Ну, я тоже из Нью-Йорка. Там мои корни и мой бизнес. Я тоже начинал в театре и до сих пор с удовольствием в нем работаю. Однако для меня шоу-бизнес и киноиндустрия — не центр вселенной. Когда мне предлагают работу, я рад участвовать в проектах. Если новых проектов нет, я рад отдохнуть. Но вообще в мире много куда более важных вещей, чем те, что происходят в Голливуде или на Бродвее. У нас здесь никто не погибает, как в Израиле и Секторе Газа.

А что вы можете сказать о Бердмане, чья даже потускневшая слава затмевает вашего персонажа?

Бердман — это не только дитя и бремя Майкла Китона, то есть Томаса Риггана, которое его везде сопровождает. Такой Бердман есть в каждом из нас, мы ведем с ним долгие диалоги, он пытается нас совратить во имя своих целей, и тормозит, если мы пытаемся что-то поменять. Бердман — это наше эго. Оно воспитывается в нас с детства, формируется под влиянием общества, СМИ, социальных сетей и тех же комиксов, где все мужчины большие, сильные, решающие настоящие мужские проблемы, а женщины — сексуальные, красивые и стильные.

Мне кажется, профессию актера выбирают именно для того, чтобы удовлетворить свое эго. Вы разве не поэтому сами стали актером?

Наверное, я довольно честолюбив. Но я ведь мог стать честолюбивым ученым. Какая разница? Мне кажется, что честолюбие — это слабость не только представителей шоу-бизнеса. А что вы скажете тогда о политиках? Или вы считаете, что ими становятся, чтобы спасти мир? Но в целом я согласен, что в кинобизнесе у всех сверхчувствительное эго. Иньярриту, например, взялся за тему, которая ему совершенно незнакома, — театральная среда Нью-Йорка, и меня до сих пор удивляет, как удалось ему, мексиканцу, представителю другой культуры, с такой точностью ее раскрыть.

 

 

Почти каждый ваш герой дерется на экране. Даже Шайнер умудряется подраться с Ригганом.

Это правда, я часто дерусь на экране.

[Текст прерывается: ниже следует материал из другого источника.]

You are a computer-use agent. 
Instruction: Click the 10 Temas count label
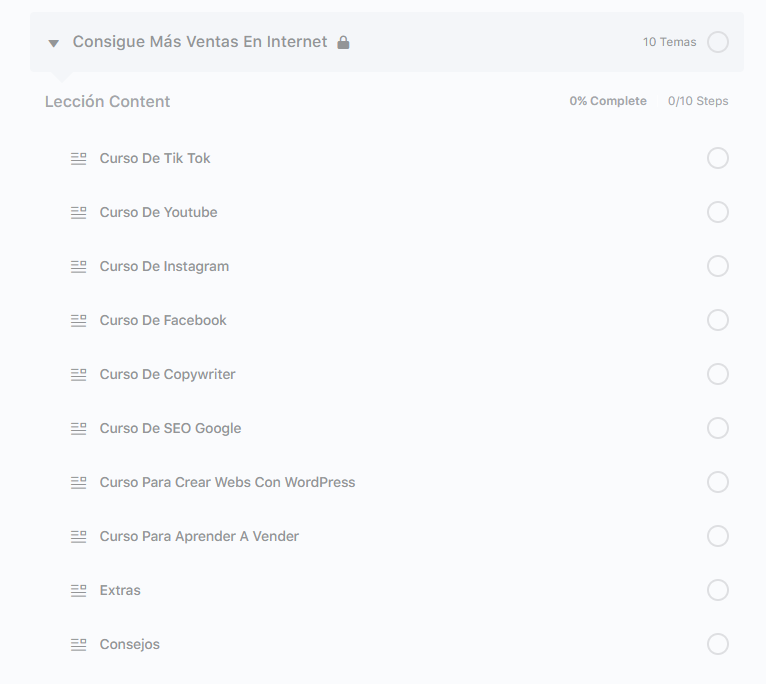669,42
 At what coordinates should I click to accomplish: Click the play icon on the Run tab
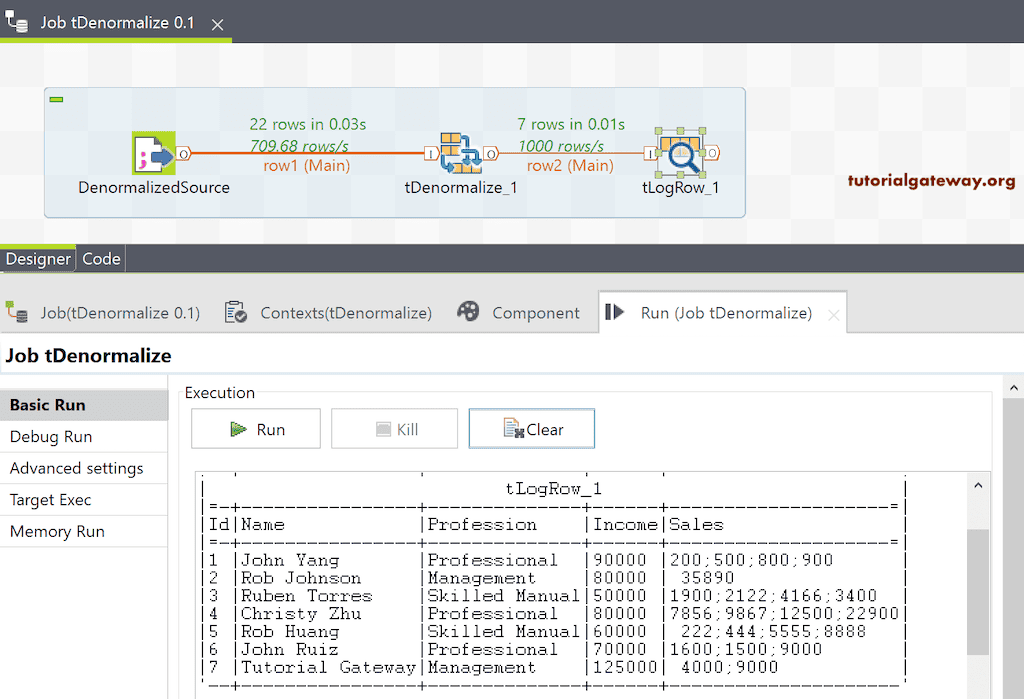613,312
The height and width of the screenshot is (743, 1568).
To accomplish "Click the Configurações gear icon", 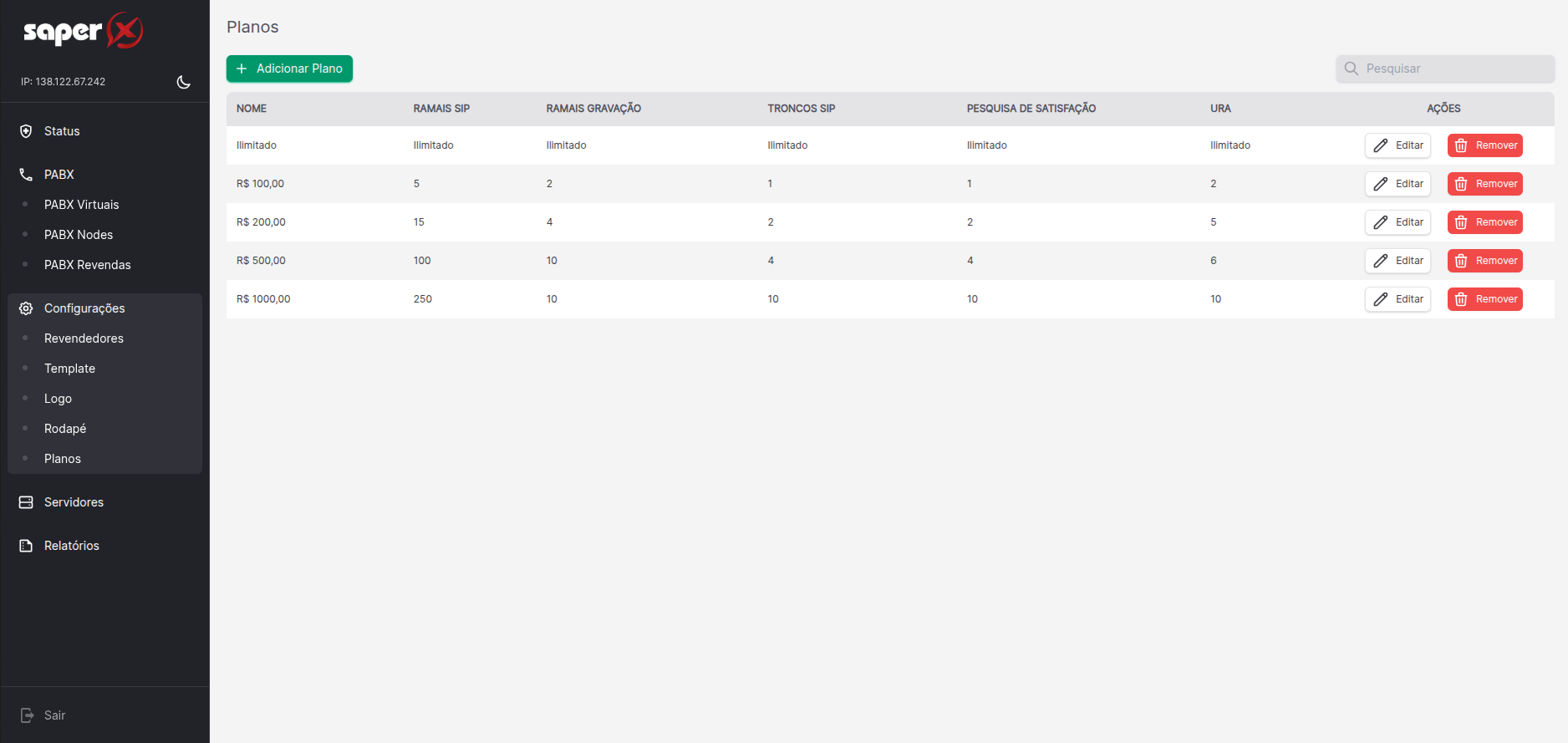I will (26, 308).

Но, увы, меня все время избивают. Самым болезненным оказался опыт в «25-м часу». Причем больно было не только на экране. Когда мы снимали сцену, где мой коллега Барри Пеппер должен был меня избить, он так размахался палкой, что действительно врезал мне по лицу и сломал нос. Случайно, конечно, но было очень больно. Я даже потерял сознание и видел звезды!